« À l'époque où il lut le manuscrit d'Hector, Albert Camus était aux prises avec l'une de ses oeuvres majeures : L'Homme révolté. Peut-être que mon roman, qui sentait le soufre, lui sembla épouser la ligne qu'il développait tout au long de ce vaste essai. Il y retrouvait non seulement le train-train d'une Algérie coloniale ignorant son destin, mais, à travers ce semblant d'innocence, le malaise inspiré par de jeunes voyous qu'une sorte de fatalité, sous la splendeur des nuages et des roseaux dansant leur pavane, conduirait à trancher les mains à un pianiste avant de le débiter en morceaux. L'horreur de l'acte, la splendeur du décor et du Temps bondissant de seconde en seconde, tout cela était donné à la fois. Les personnages n'en avaient aucune conscience. Cette conscience était dévolue à l'auteur qui, à un moment, s'identifiant à Dieu, s'écriait : "Quelle faute monstrueuse que la Création ! "Il s'agissait, alors, pour Dieu, de barrer d'un trait de plume les lois
régissant cette création : sur la jetée du port de Musturaga, mes deux héros se fondaient en une entité unique, qui abolissait toute dimension, toute limite, toute loi.

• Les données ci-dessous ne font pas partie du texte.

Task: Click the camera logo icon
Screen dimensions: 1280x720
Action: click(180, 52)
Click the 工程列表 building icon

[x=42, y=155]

La Terre éclatait. »
Jean-Pierre Millecam, révélé par Albert Camus, le compatriote compassionnel, revient sur les années de feu et de foi : le combat au jour le jour pour l'Algérie indépendante, les violences subies et la fuite au Maroc devenu désormais légendaire, sans oublier les rencontres déterminantes sur la scène parisienne avec Jean Cocteau, Jules Roy, Maurice Nadeau, Angelo Rinaldi ou Jean Daniel.